Era stata informata della mia crisi cardiaca, sapeva che il mio tempo era ormai agli sgoccioli.
Purtroppo non sapevo come consolarla senza apparire un'ingrata ipocrita, in fin dei conti le toglievo il peso di doversi preoccupare per me. Sapeva che presto mi sarei riunita a Naruto, che sarei ritornata ad essere felice.
La suoneria del mio cellulare mi distoglie da queste stupide e alquanto spropositate riflessioni.
È l'una passata, chi può telefonare a quest'ora?
Il mio povero cuore accelera i battiti sotto il timore di una nuova possibile disgrazia.
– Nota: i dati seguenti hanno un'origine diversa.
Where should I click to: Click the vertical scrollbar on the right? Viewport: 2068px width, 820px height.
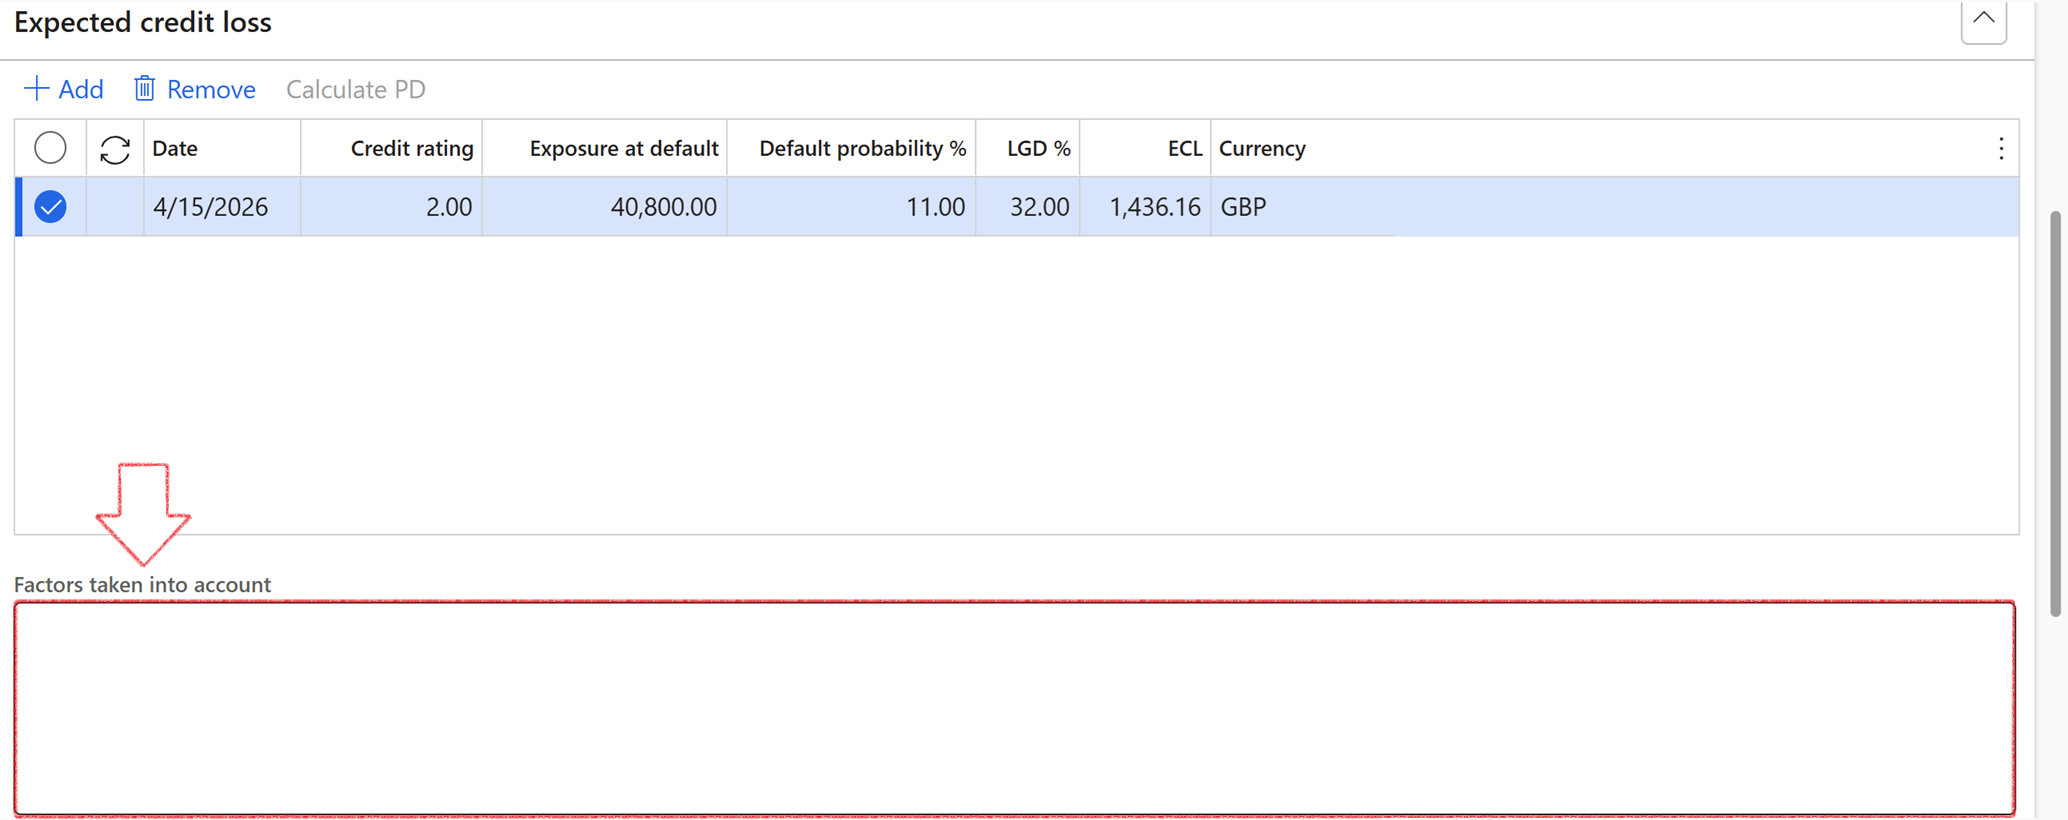(x=2055, y=410)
Afferro il telefono, e con mano tremante accetto la chiamata in arrivo.
"Signorina Haruno? Parlo con Sakura Haruno?".
No, vorrei rispondere.
"S...sì", balbetto con voce rotta dall'angoscia.
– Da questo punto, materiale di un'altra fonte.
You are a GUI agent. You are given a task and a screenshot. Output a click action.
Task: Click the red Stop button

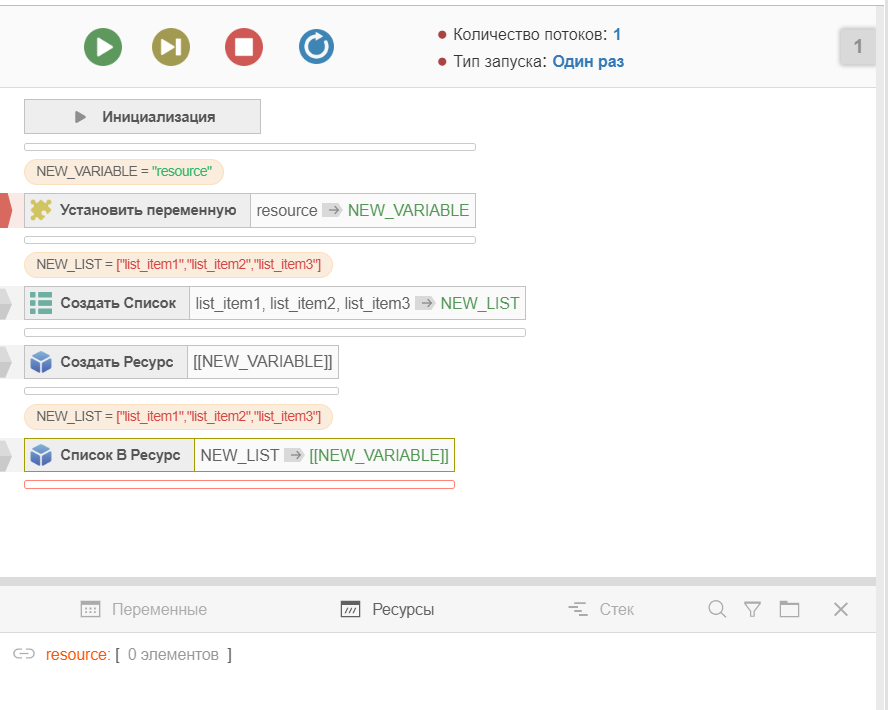(244, 46)
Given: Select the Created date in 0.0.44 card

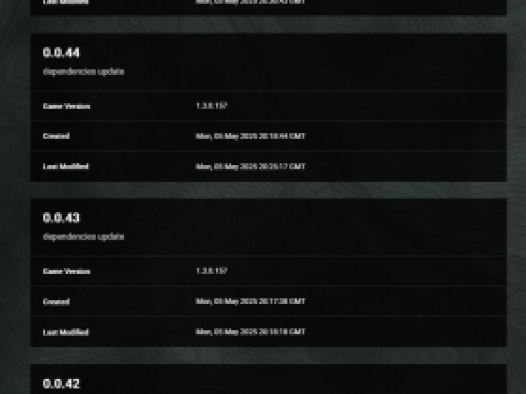Looking at the screenshot, I should coord(251,136).
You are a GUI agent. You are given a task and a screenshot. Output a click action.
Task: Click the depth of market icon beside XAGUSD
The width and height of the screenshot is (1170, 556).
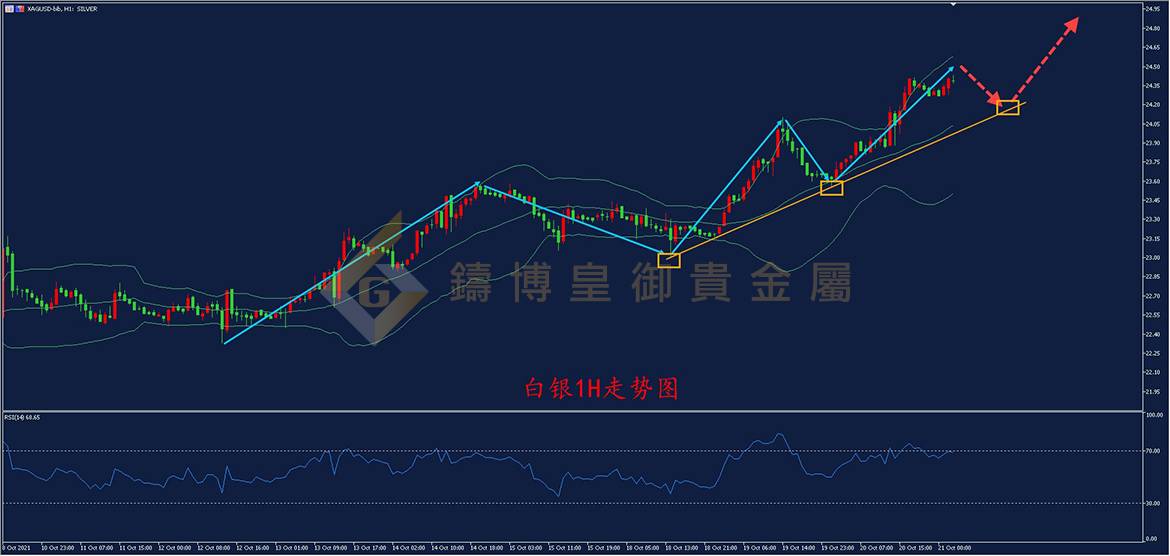[20, 7]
"La chiamo dal centro trapianti di Konoha. Abbiamo ottenuto il suo referto medico questa sera. Per via delle sempre più frequenti crisi che l'assillano, lei è salita in cima nella lista trapianti".
"Co...me?".
"Le abbiamo trovato un cuore".
"Chi è il donatore?".
"Mi dispiace signorina Haruno, ma queste non sono informazioni che posso rivelarle".
"Ma... senta, io devo sapere, il mio ragazzo è stato dichiarato cerebralmente morto ieri... voglio solo sapere se il cuore è il suo", insisto.
Il sospiro che sfugge all'interlocutore all'altro lato della linea mi lascia sperare in una risposta.
"Qual è il nome?", mi chiede impersonale.
Alla mia capacità d'analisi linguistica non sfugge come è stata strutturata la frase. Il tizio ha accuratamente evitato qualsiasi costruzione verbale che possa riflettersi o avere un soggetto.
Qual è il nome?
C'è il massimo distacco possibile in questa frase, minima quanto diretta.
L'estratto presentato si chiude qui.